Ces messages ont été largement partagés sur Facebook et sur Twitter, en français (1, 2, 3, 4, 5), mais aussi en anglais, en arabe, en portugais et espagnol.

Une photo datant de 2010 mais retouchée
Ces messages, cependant, sont trompeurs. Une recherche d’image inversée permet de retrouver cette même photo -- sans les couleurs palestiniennes -- dans des publications de 2015, de 2016 et de 2019. Soit bien avant le conflit qui a opposé durant 11 jours Israéliens et Palestiniens.
La première apparition de cette image remonte en réalité à 2010: il s’agit d’un cliché publié sur le site Wikimedia Commons par Ahmed Santos. Sur cette photo, là encore, les couleurs palestiniennes sont invisibles: la tour est décorée de points lumineux violets, et non de bandes verte, blanche et noire.
Malgré les différences de couleurs, ces images sont bien les mêmes, comme le montrent les indices visuels ci-dessous: le croissant de lune, en haut à droite, est ainsi le même dans les deux cas; et les arbres plongés dans l’obscurité ont exactement la même forme.


Image retouchée
L’AFP a comparé les deux photos à l’aide de l’outil d’analyse EnVisu4, qui sera disponible sur la prochaine version du logiciel Invid-WeVerify. Ce logiciel, co-développé par l’AFP, permet de voir si une image a été modifiée. Les résultats, là encore, prouvent que la photo a subi des modifications.
L’utilisation du filtre "GHOST" sur l’image qui nous intéresse révèle plusieurs signes de compression sur toute l’étendue du drapeau, en particulier dans la zone où apparaît le triangle rouge, sur la partie haute de la tour. Ces compressions prouvent que l’image a été enregistrée à plusieurs reprises.
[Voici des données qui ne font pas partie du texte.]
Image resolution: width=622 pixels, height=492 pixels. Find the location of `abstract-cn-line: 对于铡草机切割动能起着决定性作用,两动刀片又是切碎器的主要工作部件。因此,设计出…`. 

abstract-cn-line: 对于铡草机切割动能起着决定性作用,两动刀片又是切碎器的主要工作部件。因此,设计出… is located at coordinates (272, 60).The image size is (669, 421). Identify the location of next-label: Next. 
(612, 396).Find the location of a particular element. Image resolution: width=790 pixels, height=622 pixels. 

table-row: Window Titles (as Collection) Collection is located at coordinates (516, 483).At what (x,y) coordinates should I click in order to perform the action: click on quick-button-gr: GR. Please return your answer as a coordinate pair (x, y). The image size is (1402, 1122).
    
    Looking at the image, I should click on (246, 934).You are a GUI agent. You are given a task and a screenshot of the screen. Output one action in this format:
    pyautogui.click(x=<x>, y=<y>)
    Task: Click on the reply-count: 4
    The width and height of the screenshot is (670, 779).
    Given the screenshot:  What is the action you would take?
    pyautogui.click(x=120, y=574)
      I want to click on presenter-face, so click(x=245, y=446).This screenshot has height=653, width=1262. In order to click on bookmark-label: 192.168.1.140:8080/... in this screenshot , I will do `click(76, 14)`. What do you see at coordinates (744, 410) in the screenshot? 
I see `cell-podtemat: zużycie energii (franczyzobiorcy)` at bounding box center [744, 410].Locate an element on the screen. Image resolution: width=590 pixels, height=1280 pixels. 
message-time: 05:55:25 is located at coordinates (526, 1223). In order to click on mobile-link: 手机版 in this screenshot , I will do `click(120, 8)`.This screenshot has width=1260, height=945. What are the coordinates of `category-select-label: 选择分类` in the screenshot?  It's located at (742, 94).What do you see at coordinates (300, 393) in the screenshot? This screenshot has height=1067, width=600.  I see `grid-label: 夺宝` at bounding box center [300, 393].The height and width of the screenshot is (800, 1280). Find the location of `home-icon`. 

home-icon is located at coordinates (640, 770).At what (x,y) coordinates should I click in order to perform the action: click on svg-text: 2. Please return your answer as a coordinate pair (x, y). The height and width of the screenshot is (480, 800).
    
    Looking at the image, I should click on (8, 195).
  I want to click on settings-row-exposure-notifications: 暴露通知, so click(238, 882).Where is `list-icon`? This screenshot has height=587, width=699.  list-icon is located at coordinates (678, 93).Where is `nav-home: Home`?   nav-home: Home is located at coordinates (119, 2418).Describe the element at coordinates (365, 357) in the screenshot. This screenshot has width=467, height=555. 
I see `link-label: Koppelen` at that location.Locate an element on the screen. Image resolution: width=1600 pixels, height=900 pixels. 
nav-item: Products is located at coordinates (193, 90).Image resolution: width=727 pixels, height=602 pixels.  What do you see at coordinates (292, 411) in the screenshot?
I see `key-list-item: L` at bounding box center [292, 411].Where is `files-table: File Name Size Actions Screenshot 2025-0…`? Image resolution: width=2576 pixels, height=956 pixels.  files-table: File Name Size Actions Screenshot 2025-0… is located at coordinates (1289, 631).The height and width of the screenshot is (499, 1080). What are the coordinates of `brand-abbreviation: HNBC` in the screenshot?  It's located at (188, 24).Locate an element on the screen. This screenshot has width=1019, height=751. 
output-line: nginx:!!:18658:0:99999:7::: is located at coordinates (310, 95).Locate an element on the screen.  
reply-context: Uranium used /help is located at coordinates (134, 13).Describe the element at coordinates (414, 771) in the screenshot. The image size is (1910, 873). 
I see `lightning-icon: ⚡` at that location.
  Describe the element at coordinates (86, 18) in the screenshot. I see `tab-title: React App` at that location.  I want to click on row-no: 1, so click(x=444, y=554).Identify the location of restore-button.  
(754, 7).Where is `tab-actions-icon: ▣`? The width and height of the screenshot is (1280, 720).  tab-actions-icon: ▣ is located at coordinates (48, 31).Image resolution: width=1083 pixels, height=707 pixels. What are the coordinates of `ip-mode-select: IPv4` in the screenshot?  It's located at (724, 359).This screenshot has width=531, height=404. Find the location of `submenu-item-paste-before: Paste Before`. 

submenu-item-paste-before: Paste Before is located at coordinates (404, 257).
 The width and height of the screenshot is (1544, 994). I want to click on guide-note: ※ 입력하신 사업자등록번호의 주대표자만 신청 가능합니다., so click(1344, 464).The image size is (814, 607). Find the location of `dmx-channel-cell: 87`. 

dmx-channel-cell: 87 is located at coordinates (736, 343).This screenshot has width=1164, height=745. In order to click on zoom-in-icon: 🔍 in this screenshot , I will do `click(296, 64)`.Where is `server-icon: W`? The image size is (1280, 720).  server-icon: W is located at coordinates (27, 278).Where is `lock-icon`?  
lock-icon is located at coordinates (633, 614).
En utilisant dans un deuxième temps le filtre "DCT" sur les deux images, on remarque que le logiciel ne détecte aucune anomalie sur la photo originale. Ce n’est pas le cas de la photo où l’on voit la tour du Caire arborant le drapeau palestinien, qui présente plusieurs points de modifications.

L’Egypte médiateur entre le Hamas et Israël
Les violences entre Israël et les groupes armés palestiniens ont fait près de 250 morts côté palestinien, dont 66 enfants, tués par des tirs israéliens dans la bande de Gaza selon les autorités. Le bilan côté israelien est de 12 morts, parmi lesquels un enfant, une adolescente et un soldat, d’après la police.
Le conflit a éclaté avec le tir par le Hamas de roquettes vers Israël, en solidarité avec des Palestiniens blessés, lors d'affrontements avec la police israélienne sur l'esplanade des Mosquées, à Jérusalem-Est. A l'origine de ces heurts, la menace d'expulsion de familles palestiniennes au profit de colons israéliens.
Durant les 11 jours du conflit, l’Egypte s’est posée en médiatrice, renouant avec son rôle régional historique dans le conflit qui oppose les deux partis. C’est sous sa houlette qu’un cessez-le-feu a été négocié, avant d’entrer en vigueur le 21 mai.
Depuis la signature du cessez-le-feu, l'Egypte et le Qatar ont chacun promis 500 millions de dollars (environ 410 millions d'euros) pour la reconstruction de la Bande de Gaza. Ce territoire, où sont concentrés près de deux millions d'habitants, vit sous blocus israélien depuis près de 15 ans.